• Source records
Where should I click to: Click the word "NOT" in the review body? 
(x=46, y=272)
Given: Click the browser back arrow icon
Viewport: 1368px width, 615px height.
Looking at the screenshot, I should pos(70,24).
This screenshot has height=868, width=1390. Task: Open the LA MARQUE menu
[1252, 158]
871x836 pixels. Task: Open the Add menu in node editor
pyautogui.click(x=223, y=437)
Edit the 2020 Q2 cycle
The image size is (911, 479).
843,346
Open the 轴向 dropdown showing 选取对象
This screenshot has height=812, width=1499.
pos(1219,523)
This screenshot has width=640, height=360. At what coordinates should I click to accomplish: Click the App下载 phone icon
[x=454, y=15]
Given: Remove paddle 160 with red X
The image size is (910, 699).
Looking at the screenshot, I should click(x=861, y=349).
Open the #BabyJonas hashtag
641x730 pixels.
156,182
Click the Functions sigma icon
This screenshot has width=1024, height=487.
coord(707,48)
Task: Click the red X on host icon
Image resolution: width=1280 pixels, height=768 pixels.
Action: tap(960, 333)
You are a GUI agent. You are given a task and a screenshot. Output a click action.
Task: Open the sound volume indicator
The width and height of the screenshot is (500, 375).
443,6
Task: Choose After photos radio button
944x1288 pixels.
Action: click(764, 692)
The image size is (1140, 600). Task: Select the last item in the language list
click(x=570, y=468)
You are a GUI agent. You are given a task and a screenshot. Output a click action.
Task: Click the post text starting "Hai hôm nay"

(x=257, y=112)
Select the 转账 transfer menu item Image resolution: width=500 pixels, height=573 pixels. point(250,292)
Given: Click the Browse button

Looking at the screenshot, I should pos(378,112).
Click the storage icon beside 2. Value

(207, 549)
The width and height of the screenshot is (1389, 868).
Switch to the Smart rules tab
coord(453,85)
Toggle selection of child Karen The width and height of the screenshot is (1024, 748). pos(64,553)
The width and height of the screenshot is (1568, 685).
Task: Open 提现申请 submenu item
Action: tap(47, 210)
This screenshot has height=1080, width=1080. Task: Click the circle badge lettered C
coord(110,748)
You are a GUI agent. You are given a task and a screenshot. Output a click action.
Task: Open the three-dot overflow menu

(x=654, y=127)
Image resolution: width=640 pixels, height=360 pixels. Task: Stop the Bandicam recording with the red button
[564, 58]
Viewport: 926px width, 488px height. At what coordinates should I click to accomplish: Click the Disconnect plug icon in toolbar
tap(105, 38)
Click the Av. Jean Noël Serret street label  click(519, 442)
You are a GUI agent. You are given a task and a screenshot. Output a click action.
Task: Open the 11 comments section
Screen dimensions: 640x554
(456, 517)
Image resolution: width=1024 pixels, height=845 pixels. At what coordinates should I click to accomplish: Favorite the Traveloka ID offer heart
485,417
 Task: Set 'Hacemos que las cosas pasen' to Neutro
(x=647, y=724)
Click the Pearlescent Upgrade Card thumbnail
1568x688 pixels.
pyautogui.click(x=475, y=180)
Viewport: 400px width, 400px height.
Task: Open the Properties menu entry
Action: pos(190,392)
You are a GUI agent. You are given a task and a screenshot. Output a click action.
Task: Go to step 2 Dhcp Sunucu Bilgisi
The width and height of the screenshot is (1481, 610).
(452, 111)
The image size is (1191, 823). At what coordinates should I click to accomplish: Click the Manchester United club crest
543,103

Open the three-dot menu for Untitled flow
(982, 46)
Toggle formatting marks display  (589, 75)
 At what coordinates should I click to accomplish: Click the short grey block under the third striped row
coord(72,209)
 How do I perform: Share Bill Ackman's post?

• How to complete this task
Copy every line of the records above exactly.

• Exercise response
Where should I click to: Click the word "NOT" in the review body? 
(x=46, y=272)
Given: Click the browser back arrow icon
Viewport: 1368px width, 615px height.
Looking at the screenshot, I should pos(70,24).
This screenshot has height=868, width=1390. Task: Open the LA MARQUE menu
[1252, 158]
871x836 pixels. Task: Open the Add menu in node editor
pyautogui.click(x=223, y=437)
Edit the 2020 Q2 cycle
The image size is (911, 479).
843,346
Open the 轴向 dropdown showing 选取对象
This screenshot has height=812, width=1499.
pos(1219,523)
This screenshot has width=640, height=360. At what coordinates should I click to accomplish: Click the App下载 phone icon
[x=454, y=15]
Given: Remove paddle 160 with red X
The image size is (910, 699).
Looking at the screenshot, I should click(x=861, y=349).
Open the #BabyJonas hashtag
641x730 pixels.
156,182
Click the Functions sigma icon
This screenshot has width=1024, height=487.
coord(707,48)
Task: Click the red X on host icon
Image resolution: width=1280 pixels, height=768 pixels.
Action: tap(960, 333)
You are a GUI agent. You are given a task and a screenshot. Output a click action.
Task: Open the sound volume indicator
The width and height of the screenshot is (500, 375).
443,6
Task: Choose After photos radio button
944x1288 pixels.
Action: click(764, 692)
The image size is (1140, 600). Task: Select the last item in the language list
click(x=570, y=468)
You are a GUI agent. You are given a task and a screenshot. Output a click action.
Task: Click the post text starting "Hai hôm nay"

(x=257, y=112)
Select the 转账 transfer menu item Image resolution: width=500 pixels, height=573 pixels. point(250,292)
Given: Click the Browse button

Looking at the screenshot, I should pos(378,112).
Click the storage icon beside 2. Value

(207, 549)
The width and height of the screenshot is (1389, 868).
Switch to the Smart rules tab
coord(453,85)
Toggle selection of child Karen The width and height of the screenshot is (1024, 748). pos(64,553)
The width and height of the screenshot is (1568, 685).
Task: Open 提现申请 submenu item
Action: tap(47, 210)
This screenshot has height=1080, width=1080. Task: Click the circle badge lettered C
coord(110,748)
You are a GUI agent. You are given a task and a screenshot. Output a click action.
Task: Open the three-dot overflow menu

(x=654, y=127)
Image resolution: width=640 pixels, height=360 pixels. Task: Stop the Bandicam recording with the red button
[564, 58]
Viewport: 926px width, 488px height. At what coordinates should I click to accomplish: Click the Disconnect plug icon in toolbar
tap(105, 38)
Click the Av. Jean Noël Serret street label  click(519, 442)
You are a GUI agent. You are given a task and a screenshot. Output a click action.
Task: Open the 11 comments section
Screen dimensions: 640x554
(456, 517)
Image resolution: width=1024 pixels, height=845 pixels. At what coordinates should I click to accomplish: Favorite the Traveloka ID offer heart
485,417
 Task: Set 'Hacemos que las cosas pasen' to Neutro
(x=647, y=724)
Click the Pearlescent Upgrade Card thumbnail
1568x688 pixels.
pyautogui.click(x=475, y=180)
Viewport: 400px width, 400px height.
Task: Open the Properties menu entry
Action: pos(190,392)
You are a GUI agent. You are given a task and a screenshot. Output a click action.
Task: Go to step 2 Dhcp Sunucu Bilgisi
The width and height of the screenshot is (1481, 610).
(452, 111)
The image size is (1191, 823). At what coordinates should I click to accomplish: Click the Manchester United club crest
543,103

Open the three-dot menu for Untitled flow
(982, 46)
Toggle formatting marks display  (589, 75)
 At what coordinates should I click to accomplish: Click the short grey block under the third striped row
coord(72,209)
 How do I perform: Share Bill Ackman's post?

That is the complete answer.